Abstract

In his opening statement at a conference at Brown University in 1999, Julio Ortega spoke of his multidisciplinary Trans-Atlantic Project as an attempt to attend more carefully to cultural processes involved in a “backward and forward triangulation” of interactions between Spain, the United States, and Latin America during the modern age. In the field of contemporary Hispanic literary studies, there would seem to be few areas of production so starkly determined by such triangulation as the crime fiction known in Spanish as novela negra, the contemporary, transnational genre descended from early twentieth-century U.S. hard-boiled writing.1 While the prestige of U.S. hard-boiled classics writers is evident in a multitude of explicit and implicit homages contained in the novela negra corpus,2 the dissemination of detective formulas was by no means a direct or unilinear transfer, but rather a complex process of irregular filtration through imports, translations, editions, pastiches, and imitations over the course of the twentieth century.
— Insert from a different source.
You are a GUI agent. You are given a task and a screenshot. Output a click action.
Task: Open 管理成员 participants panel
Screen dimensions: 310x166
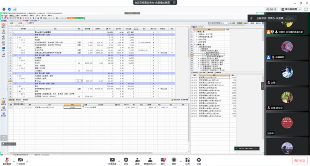150,161
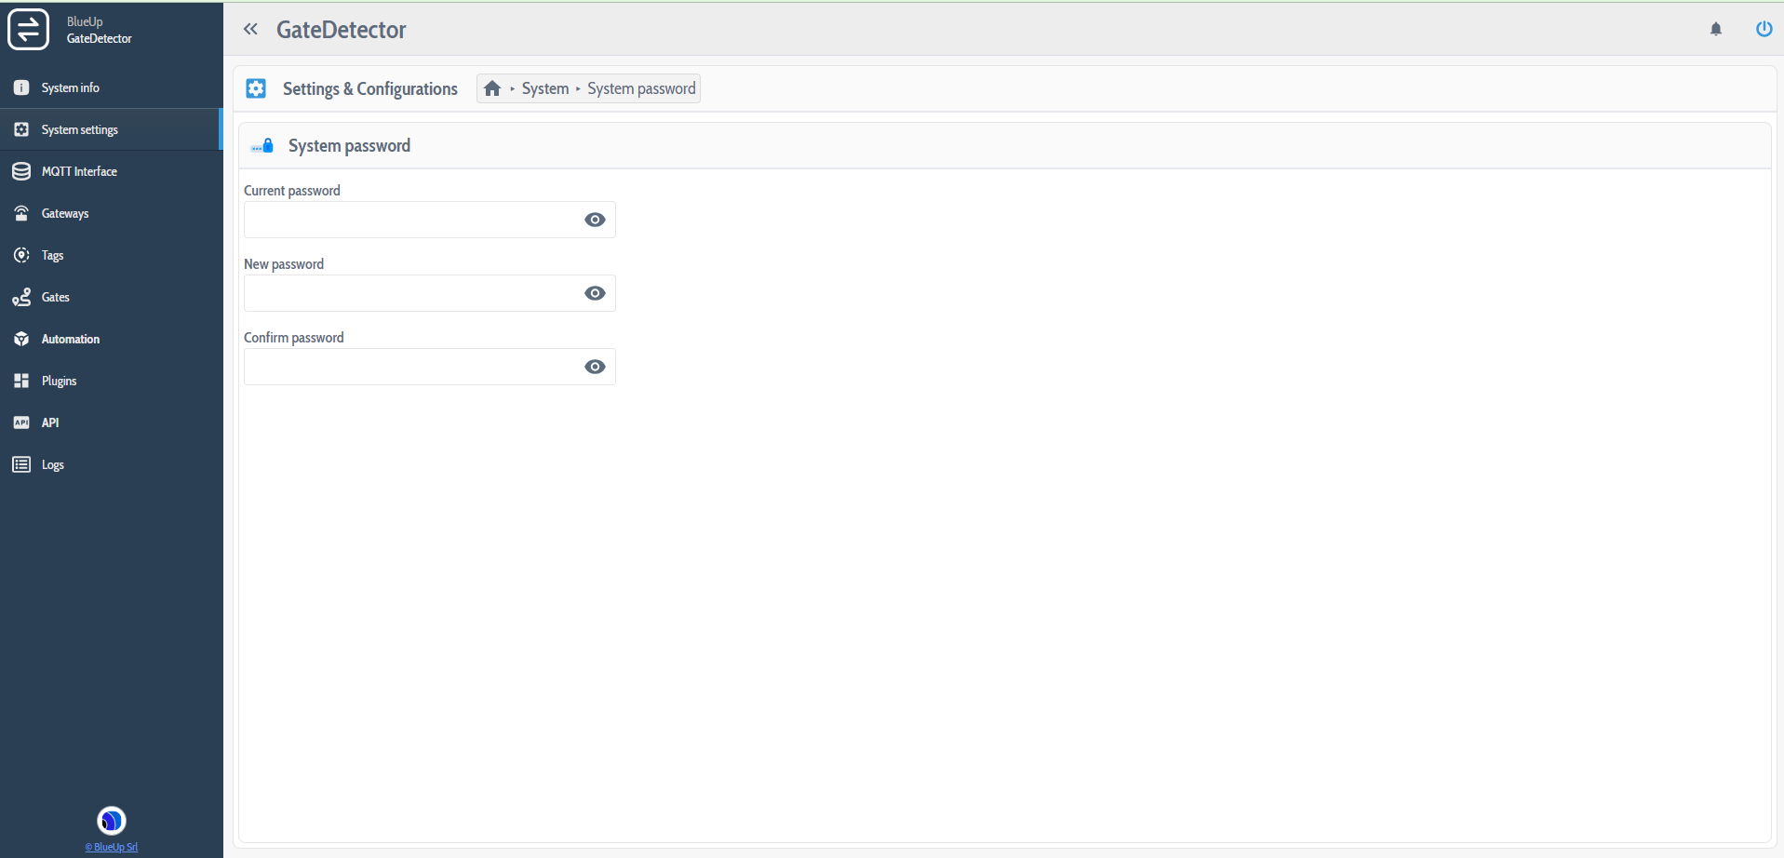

The primary poles of the triangulation that I describe here will correspond to those proposed by Ortega, but I will also follow his example by extending attention to other areas of Europe whose implication in this specific transatlantic interaction is appreciable. Indeed, the very prevalence of the term novela negra (literally “black novel”) is testimony to the multiple deviations involved in the constitution of the genre, reflecting as it does the decision of Parisian publisher Gallimard to identify its own influential series of translations of U.S. hard-boiled novels, the Serie Noire, by means of black covers beginning in 1945.